**TEXTO SELECCIONADO:**
********

Ya me lo dijo una señora muy beata cuando fui catequizado antes de hacer la primera comunión “¡Vivimos en un valle de lágrimas!” Es lo mejor que se le puede decir a un niño de siete años, no vaya a creer que se puede vivir con alegría. Nos convenció a los aspirantes a buenos cristianos de que éramos pecadores, malas personas con el alma percudida ¿Qué mal puede hacer un crío? Llegó mi primera confesión y fui exonerado de mis delitos tras rezar pesada y monótonamente una retahíla de padrenuestros, avemarías y yopecador. Salí de la iglesia radiante de pureza muy despacio por miedo al pecado, no caminaba, flotaba sobre los adoquines de puro limpio. Era un niño bueno, y aún así, la primera hostia me la dio el cura una semana antes de recibir el sacramento por levantarme del banco antes de tiempo. La religión con sangre entra.

Me acostumbré entonces a sentirme culpable por todo, sin haber hecho nada, a no salirme de la línea marcada porque, de lo contrario, el niño Jesús se enfadaría y me lanzaría un rayo en salva sea la parte. También a no disfrutar mucho de los buenos momentos, pensando en lo que decía la madre de Azcona “mucho nos estamos riendo, ya lo pagaremos”. Se me eriza la piel cada vez que oigo hablar a la derecha y la ultraderecha de adoctrinamiento en la escuela pública. Claro que eso nunca lo dicen de la privada. Ahora todo es más sutil, nadie le tiene miedo al hombre del saco. Las mentiras hoy se llaman de otra forma. No las han inventado las redes sociales, pero nunca ha habido toda una estructura diseñada para mentir a adolescentes de poca edad y a otros adolescentes que creen ser adultos, aunque peinen canas o se abrillanten la calva.

A no ser que escuchemos una ópera en la que las voces son armónicas, cuando hablan más de tres personas sólo se oye ruido. Podemos pensar que todas las voces dicen cosas importantes, o al menos coherentes, pero no es así. La verdad es que no todas las voces merecen ser escuchadas. Con mucha facilidad, en el jaleo se camufla la basura intelectual, la infamia, la falta de decencia y honradez. Hay tantas palabras necias que los oídos necesitan Sonotone. Casi todo es banal y, sin embargo, hierve. Antonio Machado sabía que no todos los gruñidos son iguales, por eso se paraba a distinguir “las voces de los ecos”. No paran los profetas del apocalipsis con sus vestiduras hechas jirones, ni “los grillos que cantan a la Luna”, de llenar el ambiente de un humo tan espeso, que no se ve ni tres en un burro. Mucha gente llega a pensar que todo es lo mismo, que distinguir la verdad de la mentira, más que imposible es inútil, porque no hay aire que respirar. Nada es líquido, ni sólido, ni gaseoso, vivimos en un estado de plasma altamente inflamable.

********

**DATOS DE ORIGEN:**

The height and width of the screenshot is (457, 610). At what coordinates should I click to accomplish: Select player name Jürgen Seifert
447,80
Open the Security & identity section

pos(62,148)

********

**LO QUE HARÁS:**
[a] Reproduce del texto sobre la culpa y el ruido de las voces el fragmento que va de "Ya me lo dijo" a "con sangre entra.", ambos incluidos.
[b] Según el texto sobre la culpa y el ruido de las voces, ¿qué se paraba a distinguir Antonio Machado?
[c] Prosigue el texto sobre la culpa y el ruido de las voces a partir de su última oración.

**LAS RESPUESTAS:**
[a]
Ya me lo dijo una señora muy beata cuando fui catequizado antes de hacer la primera comunión “¡Vivimos en un valle de lágrimas!” Es lo mejor que se le puede decir a un niño de siete años, no vaya a creer que se puede vivir con alegría. Nos convenció a los aspirantes a buenos cristianos de que éramos pecadores, malas personas con el alma percudida ¿Qué mal puede hacer un crío? Llegó mi primera confesión y fui exonerado de mis delitos tras rezar pesada y monótonamente una retahíla de padrenuestros, avemarías y yopecador. Salí de la iglesia radiante de pureza muy despacio por miedo al pecado, no caminaba, flotaba sobre los adoquines de puro limpio. Era un niño bueno, y aún así, la primera hostia me la dio el cura una semana antes de recibir el sacramento por levantarme del banco antes de tiempo. La religión con sangre entra.

[b] Las voces de los ecos.

[c]
Es imposible transitar por la vida y salir indemne. Vivir desgasta, vivir es morir a plazos. Será por la cultura judeo-cristiana que nos metieron a martillazos o por nuestra naturaleza animal, el caso es que necesitamos culpas y culpables. Necesitamos esperpentos a quienes lapidar sin sentir remordimientos. Ansiamos tener un enemigo público número uno, que le ponga carne y sangre a nuestras frustraciones y desgracias. Fabricamos Peropalos, Cascamorras, Don Tancredos y monstruos de Frankenstein para apalearlos. El desgraciado John Merrick era insultado y perseguido por una muchedumbre, mientras gritaba “¡No soy un elefante, no soy un animal, soy un ser humano!” en la película de David Lynch.

Culpables de seguir vivos, asqueados por tener que subsistir a duras penas, muchos vierten su bilis sobre personajes brillantes y/o mediocres, a los que tratan como a un Punching Ball, “el toro que mató a Manolete”. Al parecer, necesitamos amenazas, tenemos que odiar y focalizar nuestra ira en alguien real o inventado. Hay demasiada sangre en la arena, demasiada intolerancia de barra de bar, demasiado turco sin cabeza.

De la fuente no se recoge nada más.